◆ **WORK ITEM**
Copy exactly, and only, the lines from the line containing "This screenshot has" through the last line of the records below, both included, and leave out any pictures.

◆ **DATA EXTRACTS**

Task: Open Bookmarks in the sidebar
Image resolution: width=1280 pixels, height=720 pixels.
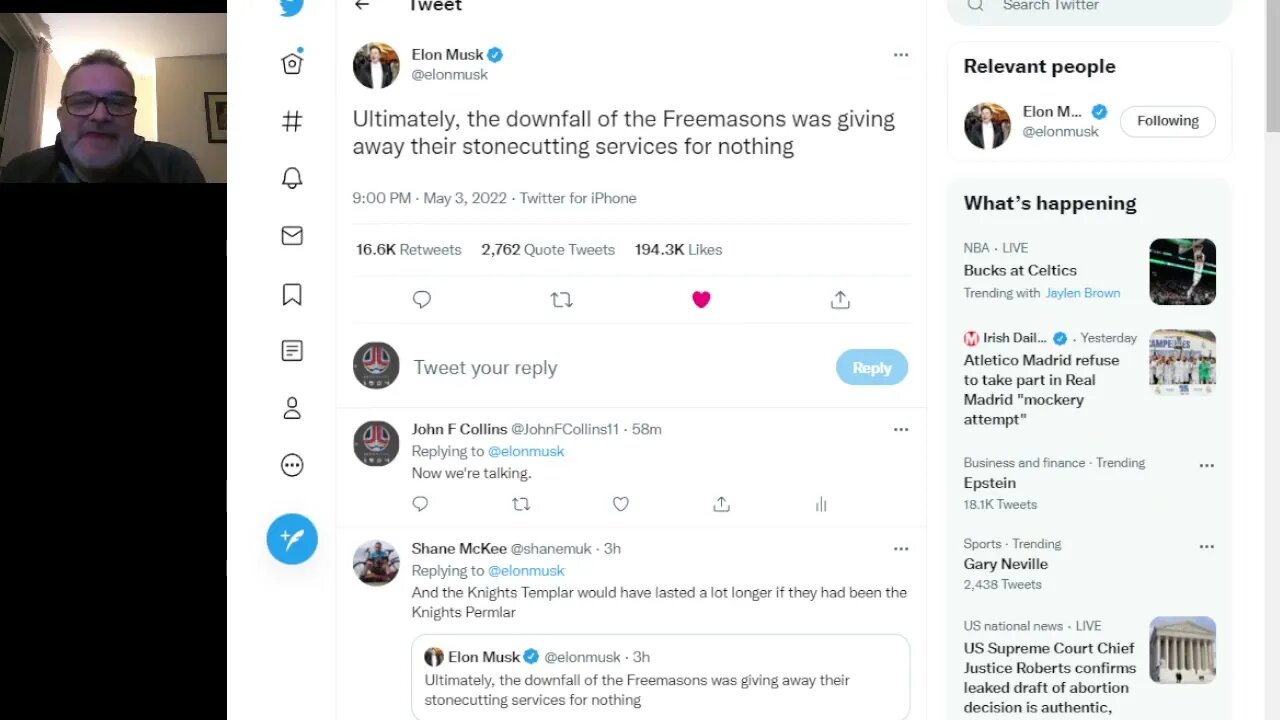Action: 292,294
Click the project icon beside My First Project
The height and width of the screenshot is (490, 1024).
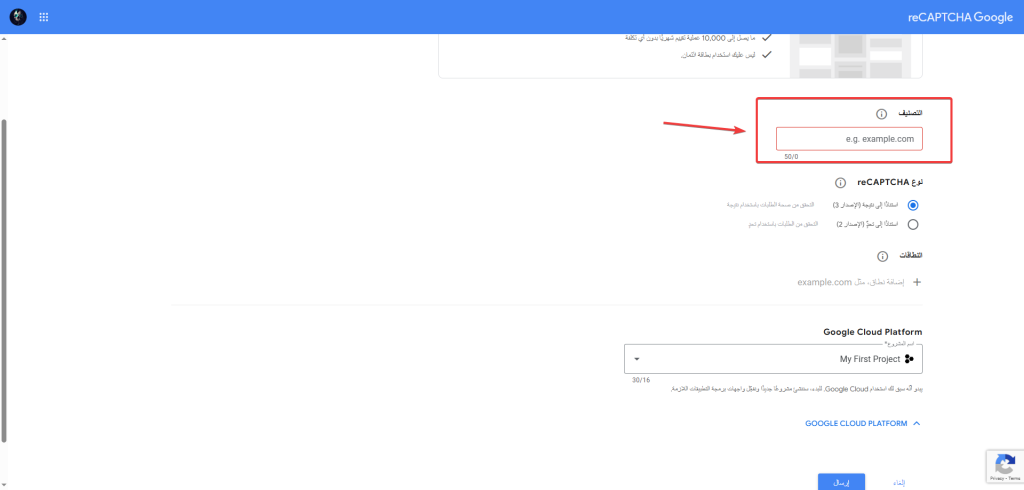coord(909,359)
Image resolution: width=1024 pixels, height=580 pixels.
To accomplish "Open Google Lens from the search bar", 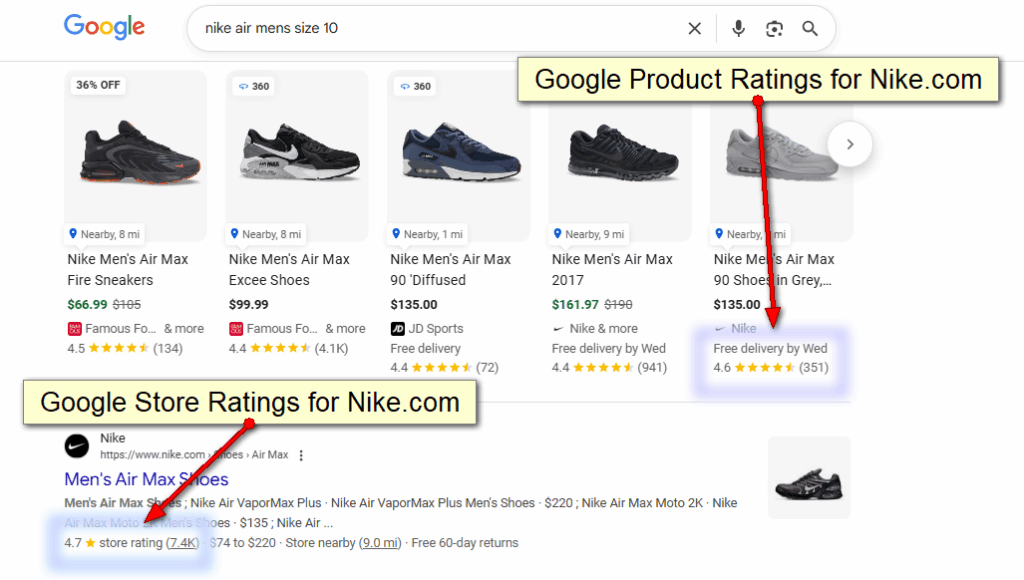I will 774,28.

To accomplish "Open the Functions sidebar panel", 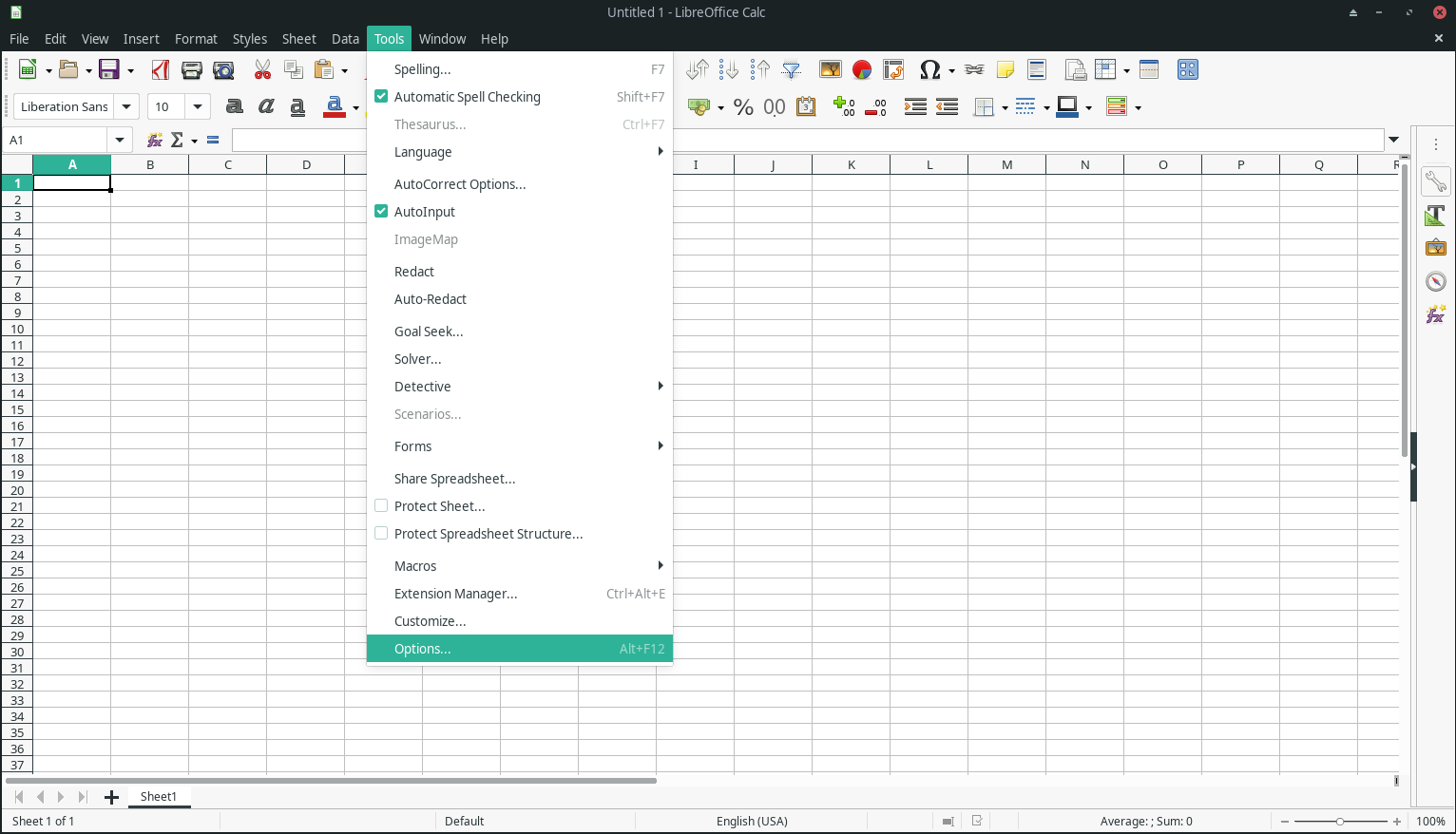I will [1435, 314].
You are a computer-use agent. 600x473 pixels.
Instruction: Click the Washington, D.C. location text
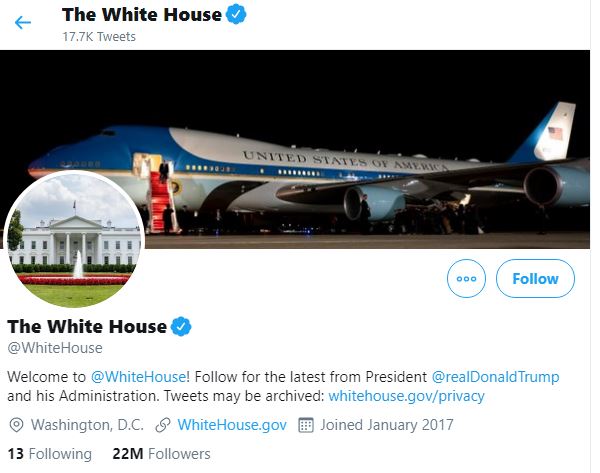88,425
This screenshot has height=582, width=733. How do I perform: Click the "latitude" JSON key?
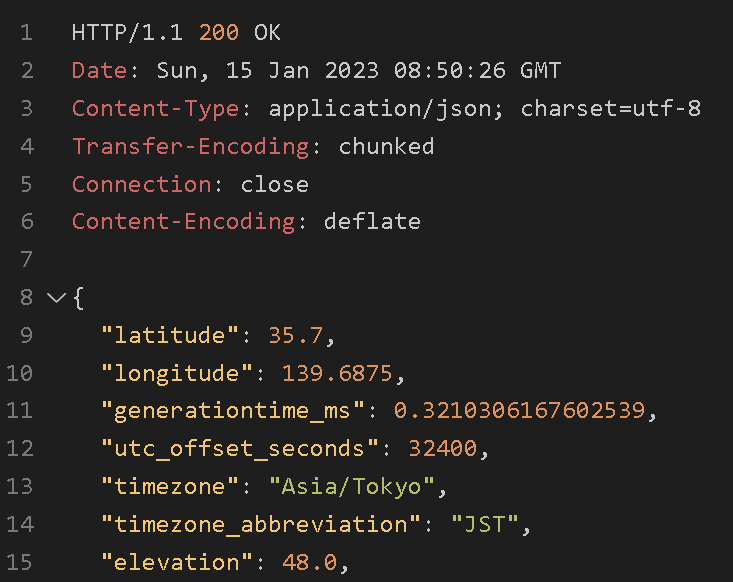pyautogui.click(x=176, y=336)
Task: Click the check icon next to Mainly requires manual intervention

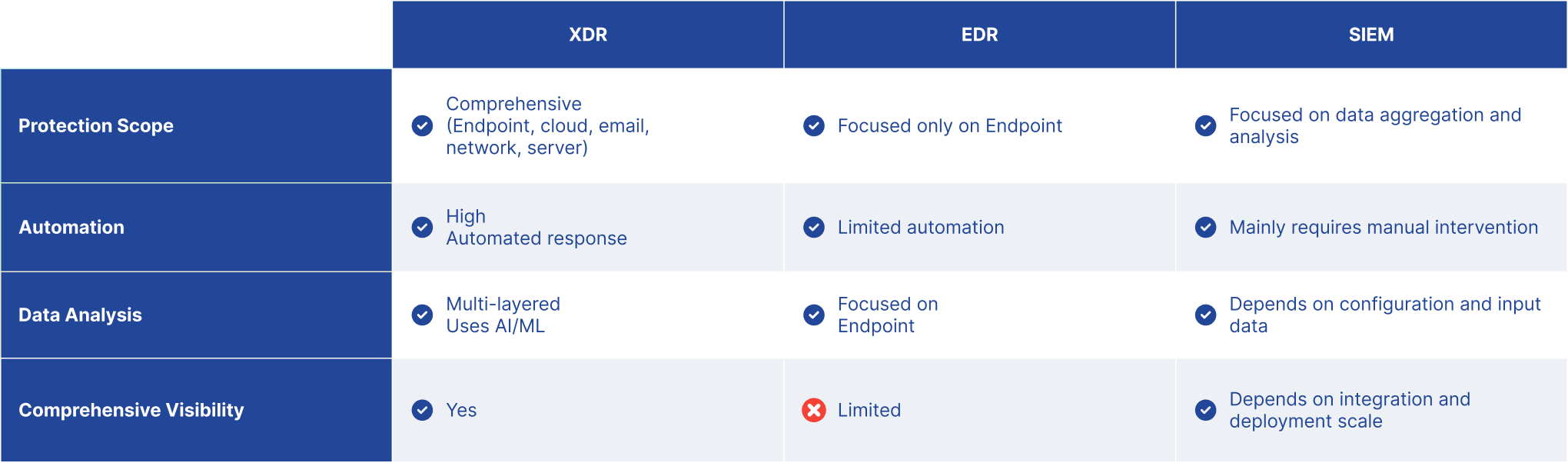Action: coord(1206,227)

◆ **FINISHED TASK**
This screenshot has height=582, width=733. How do I perform: Click the "latitude" JSON key?
pyautogui.click(x=176, y=336)
Task: Click the check icon next to Mainly requires manual intervention

Action: coord(1206,227)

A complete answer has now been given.